Whose idea was it to invite Greta Thunberg to the party?
On Friday evening, Matthew Healy, the fragile frontman of The 1975 – and the closest thing millennials have to Jim Morrison
– was chastising an amorous fan from the stage of the O2 Arena. “I’m singing about my fractured ego as a 30-year-old white man,” he told her, taking a swig from a refillable water bottle. “It’s important stuff.”
Although their pop may sound effervescent, Healy’s Mancunian five-piece appear increasingly occupied with the important stuff. Since their debut album topped the British charts in 2013, he has applied his honeyed vocals and knowing lyrics to everything from sex to social anxiety, homophobia to heroin addiction – nearly all of it viewed through the prism of a life lived online.
The band were last at the O2, performing inside enormous fluorescent boxes, exactly a year and a day earlier: they are in the midst of the apparently unstoppable Music for
Cars tour that started in November 2018 and won’t finish for another nine months, and they are also about to release their fourth album. There’s an obvious Glastonbury-shaped gap in their tour schedule, but even though they are widely expected to be on the bill at Worthy Farm this summer – and would certainly be capable headliners – you kind of wish, for their own sakes, that they’d just take a nap instead.

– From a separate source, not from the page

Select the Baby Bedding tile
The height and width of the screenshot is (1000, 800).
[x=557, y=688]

The tour has been a victory lap of sorts for the group, who managed to wrangle Healy into rehab in the summer of 2017. He emerged several months later with enough new material for two more records.
A handful of singles from their forthcoming release, Notes on a Conditional Form, mingled on the setlist with the introspective and yearning material from their last album, 2018’s A Brief Inquiry Into Online Relationships, to show a band shifting in focus.

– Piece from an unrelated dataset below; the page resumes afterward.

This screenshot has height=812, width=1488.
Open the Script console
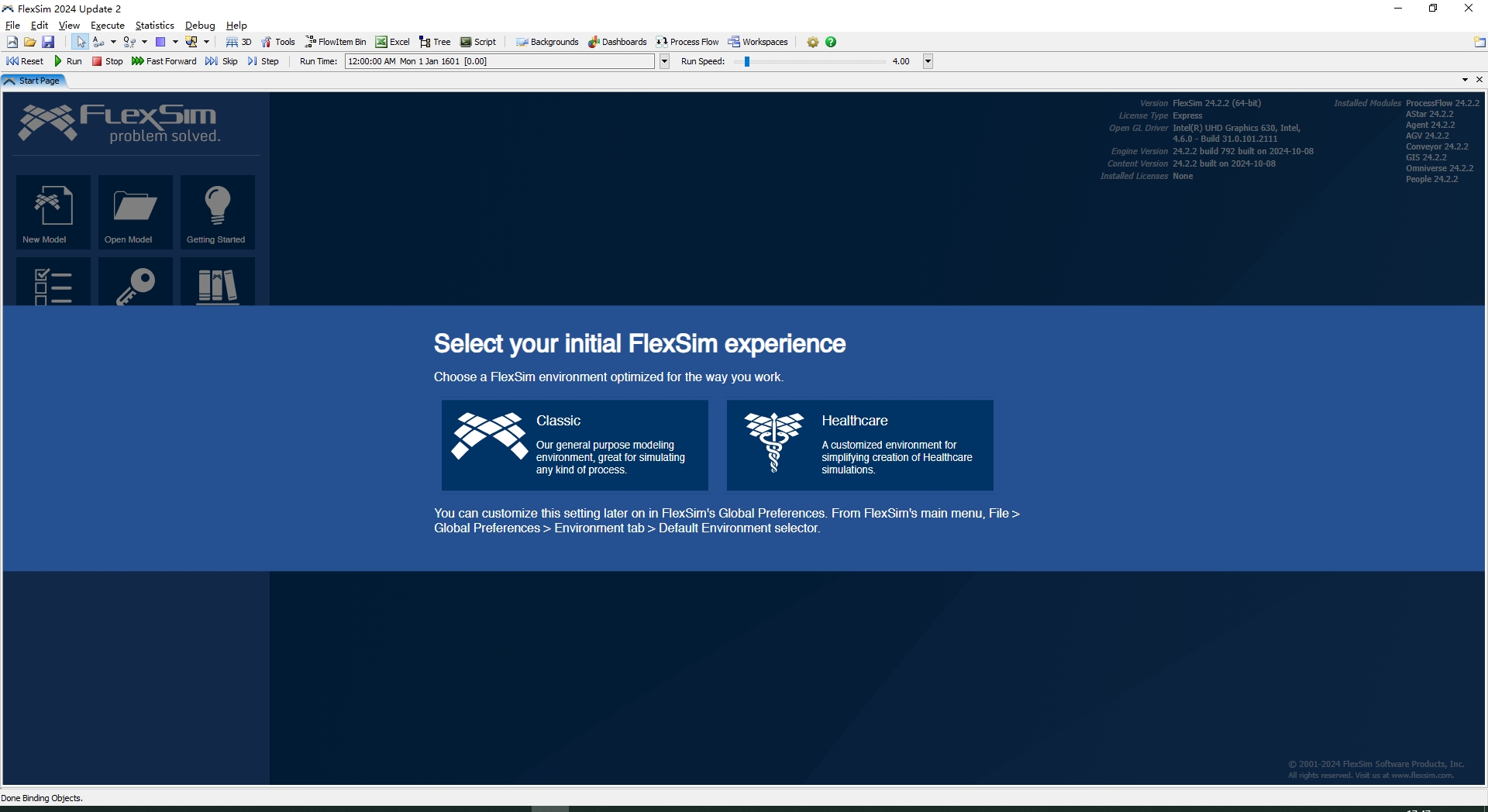tap(477, 42)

The 1975 have never been averse to sneaking a bit of social commentary in among the bombast of their stadium rock, but there are also threads of both fatigue and rage woven through their newer tracks. Opening with People, an incorrigible slice of metallic indie-rock, Healy
– in a suit-and-tie ensemble that looked more Grange Hill than Savile Row – set the mood for the evening (“the economy’s a goner, republic’s a banana, ignore it if you wanna”) before warning the few parents in the crowd to “stop f------ with the kids”.
Last time around, this tour felt like a party, an irresistible grab-bag of Eighties synths and Phil Collins guitars set within a kaleidoscopic light show that looked excellent on Instagram. But it was harder to dance on Friday night: the set swelled with a clutch of morose, downbeat numbers, set against glitching, monochromatic backgrounds. After Love Me, the 2015 hit that saw Healy – and the group – accused of pomposity, the word “MATTY” filled the screens. “That used to be a joke,” Healy muttered. “Not sure if it is any more.”
The shift in tone, it should be said, didn’t affect the band’s muscular performance. The 1975 remain slick and sharp; Healy can croon, as on the anthemic I Always Wanna Die (Sometimes), as well as roar, as he does on I Like America & America Likes Me. The setlist may have been the largest they’ve ever played, but they grappled with it admirably.
Friday’s most sombre moment came with an attempt to address climate change. The 1975 made headlines last year when they revealed that Greta Thunberg had recorded a speech for their new album. After commanding silence from 20,000 people, Healy stood alone on the stage, head bowed, as the 17-year-old activist’s voice rang out: “There are no grey areas when it comes to survival.” In the crowd, someone raised a fist into the air. Then there were dozens of fists, then hundreds, all silhouetted against the fires shown raging on screen.
The 1975 then broke, seamlessly, into Love It If We Made It, their flag-bearing 2018 single shimmering with new resonance. It’s difficult for pop to feel fun when it’s trying to save the world. But here, at least, was proof that it can be powerful.